Ocak 2018 tarihli “Suriye’de Gerilimi Türk Askeri Dindirecek” başlıklı yazımızda bugün gelinen noktaya o zaman değinip olması gerekeni yazmıştık.
Elhamdülillah Başkanımızın ve Ordumuzun kararlı tavrı sonunda bugüne gelinmiş olması sevindiricidir. Sonun mükemmeldir. Kararlılık bunu gerektiriyordu.
Zeytin Dalı Harekatı’nda girilmeyen Tel Rıfat ve Münbiç’e de girilmeli ve bu kambur düzeltilmelidir. Barış Pınarı sahası 30 km. ile sınırlı kalmamalı Misak-ı Milli sınırlarına kadar inilmelidir. DAEŞ eli ile işgal edilen toprakların Misak-ı Milli sınırları ile örtüştüğü görülecektir. Bu savaş rast gele bir savaş değildir. Bu işgal tesadüfen aynı sahaya yayılmış olamaz, çok ezelden planlandı ve devam ettirilmek istendi.

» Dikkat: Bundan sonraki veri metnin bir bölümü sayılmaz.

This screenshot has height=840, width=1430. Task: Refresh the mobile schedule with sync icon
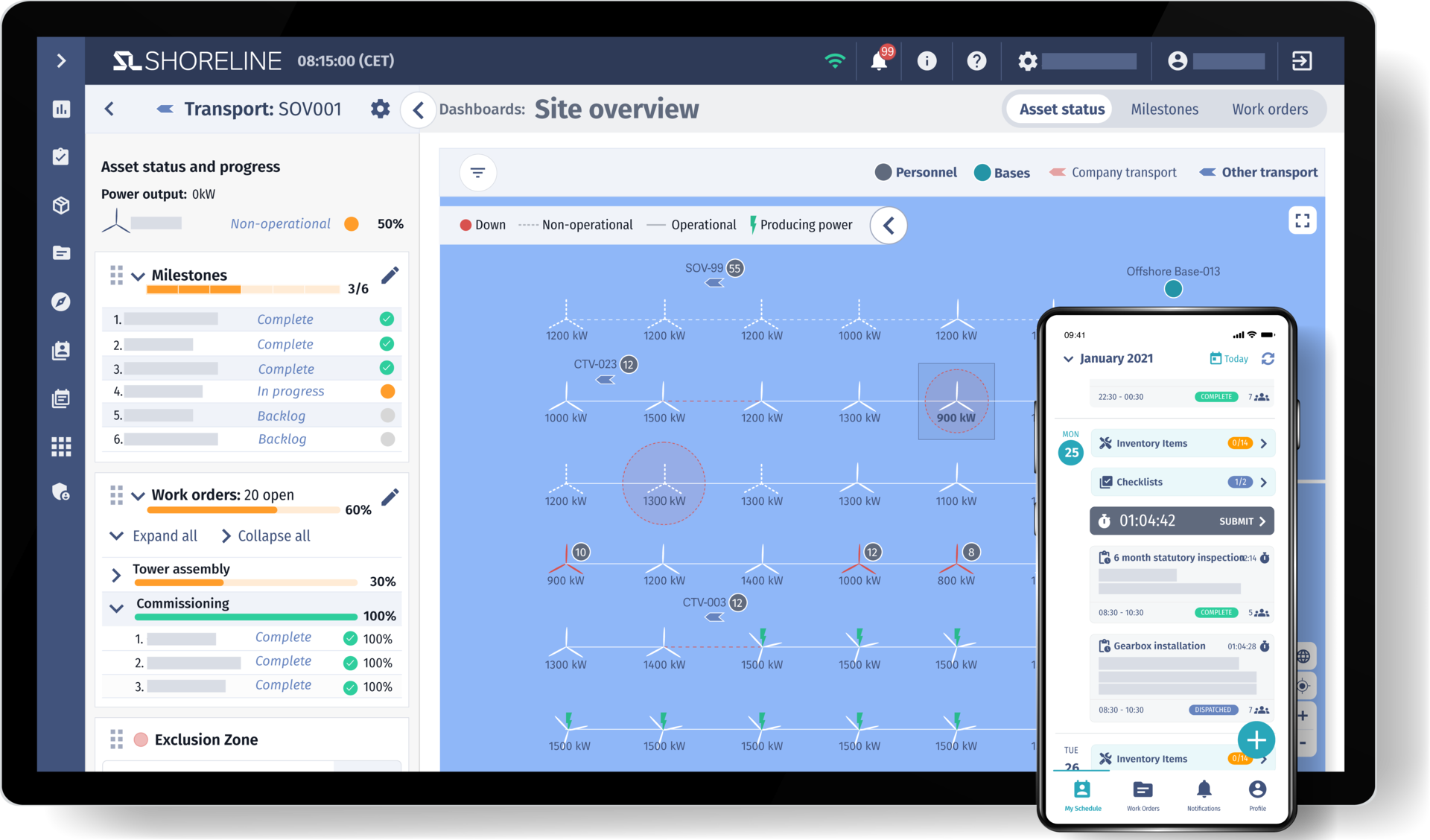pyautogui.click(x=1268, y=359)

Trump geri kalan 1000 askerini de güneye çekme kararı aldığını ve uygulamaya başladıklarını bildirdi.
Bu kararı vermekte neden bu kadar geç kaldı.

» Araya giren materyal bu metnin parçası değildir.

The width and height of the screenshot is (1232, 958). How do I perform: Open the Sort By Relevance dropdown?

Afrin’de tahmin edemedikleri bir mağlubiyet aldılar. PKK, PYD, YPG’nin mağlubiyeti aslında ABD’nin mağlubiyetidir. 30.000 tır silah, teçhizat ve yıllar süren eğitim fos çıktı. 2 Kamyonetin üzerine 2 makineli top ile Suriye’yi işgal ettirdikleri ve sonrasında PKK, PYD, YPG’ye teslim ettikleri topraklardan geri çekmek zorunda kaldıkları DAEŞ teröristlerinin hiçbir numarasının olmadığı ortaya çıktı. DAEŞ eli ile işgal ettikleri toprakları sorgusuz sualsiz PKK, PYD, YPG’ye teslim etmelerinin sebebi Kuzey Suriye’de bir terör devleti oluşturmaktı. Bu terör devleti zamanı gelince bu toprakları sorgusuz sualsiz Siyonist İsrail Devleti’ne teslim edecekler ve Arz-ı Mevud’un bir adımı daha gerçekleşmiş olacaktı. Türk aklı ve siyaseti buna müsaade etmedi. Çünkü asıl hedef Türkiye Cumhuriyeti idi. Bizi bölmek istediler. Tüm Irak ve Suriye çatışmaları bunun içindi.

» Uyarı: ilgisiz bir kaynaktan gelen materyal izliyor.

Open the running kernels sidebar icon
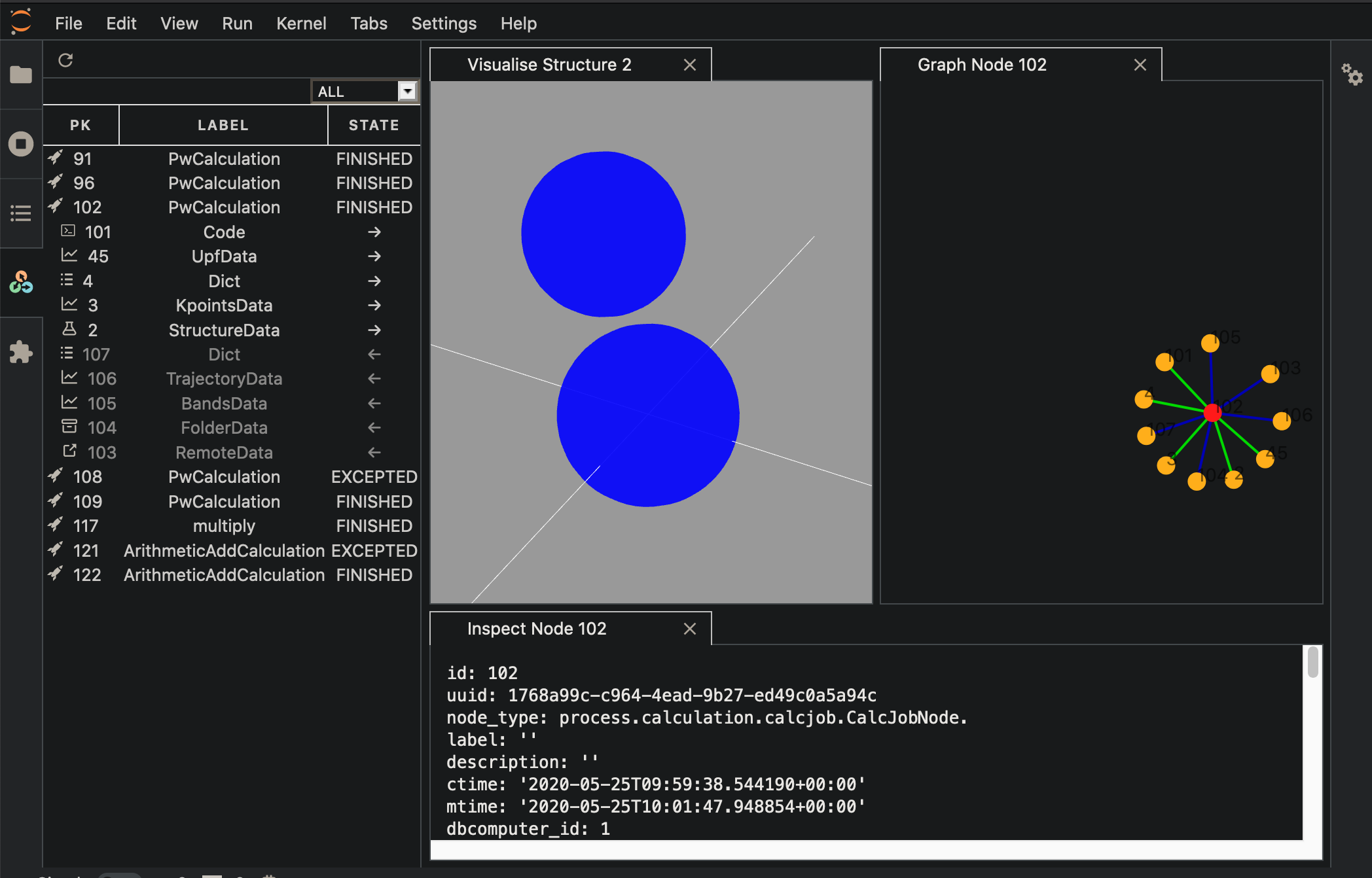Image resolution: width=1372 pixels, height=878 pixels. click(x=21, y=144)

Barış Pınarı Harekatı’nda da ABD bu hızlı ilerlemeyi tahmin edemedi. Etekli teröristlerle Türk Kahramanlarını aynı kefeye koymak hatasını yaptı.
Trump Türkiye’nin gözetimine bırakacağım dediği DAEŞ teröristlerinin PKK, PYD, YPG tarafından ateşe verilmiş gibi gösterip kaçırdıkları gelen haberler artasında. Bunun böyle olacağı belli idi. DAEŞ ve PKK, PYD, YPG baştan beri zaten ortaktı.
ABD bize hiçbir zaman gerçek bir müttefik olmamıştır. ABD’nin hedefi Ortadoğu Enerji koridorunu bir şekilde ele geçirmek ve Siyonist İsrail’e teslim etmek olduğu biraz tarih karıştırıldığında görülecektir.
Tarihte tesadüflere yer yoktur. Uzun hedeflere ve planlı çalışmalara yer vardır.
Bu günler Lozan’da planlandı ve adım adım ele geçirme senaryoları uygulandı. İran- Irak savaşı, arkasından Körfez Harekatı, Irak’ın işgali, Arp Baharı aslında Lozan Planı’nın devamı idi.
Bu prangadan kurtulmanın çaresi bu harekatları her ne pahasına olursa olsun yapmamız gerekiyordu…
Artık sahneye çıkma zamanımız gelmişti. Çünkü bunları yapmaz isek Lozan baskısını devam ettireceklerdi.
Barış Pınarı Harekatı’nın Misak-ı Milli sınırına kadar ilerlemesi en büyük dileğimizdir ve kesinlikle gereklidir.
30 Km’den sonrasını teröristlere terk edip yılan çıyan sürüsünü serbest bırakamayız. Tehdit devam eder, başımız ağrıdan kurtulmaz. Güvenli bölge Misak-ı Milli sınırımızdır.
Sonra ne olur…?
Zamanı gelince Türk aklı bunun cevabını verecektir.